イスラームは、先行するユダヤ教、キリスト教をそれぞれエズラ、イエスを神の子とすることによって多神崇拝に陥っているとする。またイスラーム以前のアラブは最高神としてのアッラーを知りながら、アッラート、ウッザー、マナート、フバルなどの偶像神をアッラーと人間の仲介者と考えていた。
イスラームの神理解には、a.立法者、b.信仰内容の提示者、c.人間に内在する神、という3つの側面がある。行動の規範を定める立法者としての神に対して、人間は主人と奴隷の関係に立つ。信仰内容の提示者の神の教える神は、世界の外にある神であり、人間を超え、接点をもたない超越性である。人間に内在する神は、神秘主義の体験知の対象であり、世界と一体となった神である。
この最後のイスラーム神秘主義、「私は真理(神)である」と述べたハッラージュ(922没)に見られるような自己と神のみに専心する「排除的exclusive」神秘主義と、世界の全てを神の顕現と考えるイブン・アラビー(1240没)の存在一性論のような「包摂的inclusive」神秘主義の2つの類型を考えることが出来る。「信仰のなかに創造された真理(神)」とのイブン・アラビーの言葉にあるように、人間に対する神性の顕現という現象に着目すると、前者は凝縮的、後者は拡散的とも呼べる。後者の包摂的理解は日本で呼ばれるところの「神」にも繋がるものがある。
以上から宗教の中には性質として包摂性と排他性があることがわかった。宗教の数的側面からの分析によって、西欧では多神教から一神教への発展過程を見るが、逆に現代の日本では再び多神教への回帰を説く意見がある。それらの分析はいずれも自分の宗教を正当化する方法でしかなく、互いの宗教の理解の間には深い断絶がある。神性の凝集性と拡散性、包摂性と排他性という人間と神との関わりという新たな分析視座により、一神教の中に多神教的面があること、多神教の中にも一神教的側面があることが見出せる。これは一神教と多神教の間の分断に橋を架ける足がかりとならないだろうか。
<コメント要旨>
異なる宗教をより客観的に比較考察するために、それぞれの宗教において非常に意味のことなる「神」自体ではなく、人間と神との関係、それぞれの宗教における信者に顕れる神性に着目する視点を導入するというのは、エリアーデのヒエロファニー概念による比較宗教学の方法への回帰とも言える。そしてその場合でもやはりそれぞれの宗教における「神性の顕れ」が果たして同一のものであるか否か、との疑問が生じ、結局異なる宗教の客観的な比較が可能か、との最初の問題に戻ってしまうのではないか。
<質疑応答>
第一にイスラームにおけるキリスト教、ユダヤ教理解にたいして、それぞれの研究者の側からの意見を見ることが出来た。

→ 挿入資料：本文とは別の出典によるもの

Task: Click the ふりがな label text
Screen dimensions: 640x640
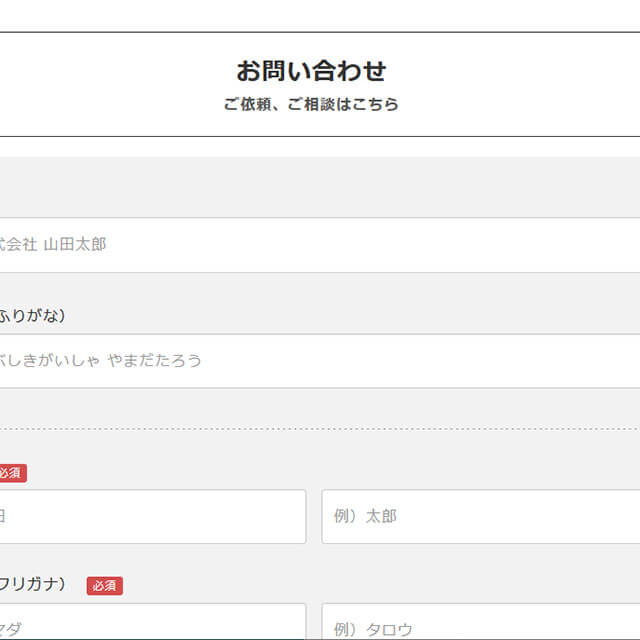Action: 32,316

また第二にそれぞれの宗教のあり方を示す「啓典」や学問の枠組みについて、類似点と相違点を比較し、互いの宗教を理解することに繋がった。
イスラームにおける神理解で述べられた、a.立法者、b.信仰内容の提示者、c.人間に内在する神との、a・b・c型は、キリスト教の三位一体の、子なる神、父なる神、聖霊、に対応するとも考えられ、三つの宗教を比較し対話を可能にする足がかりともなりうるのではないか。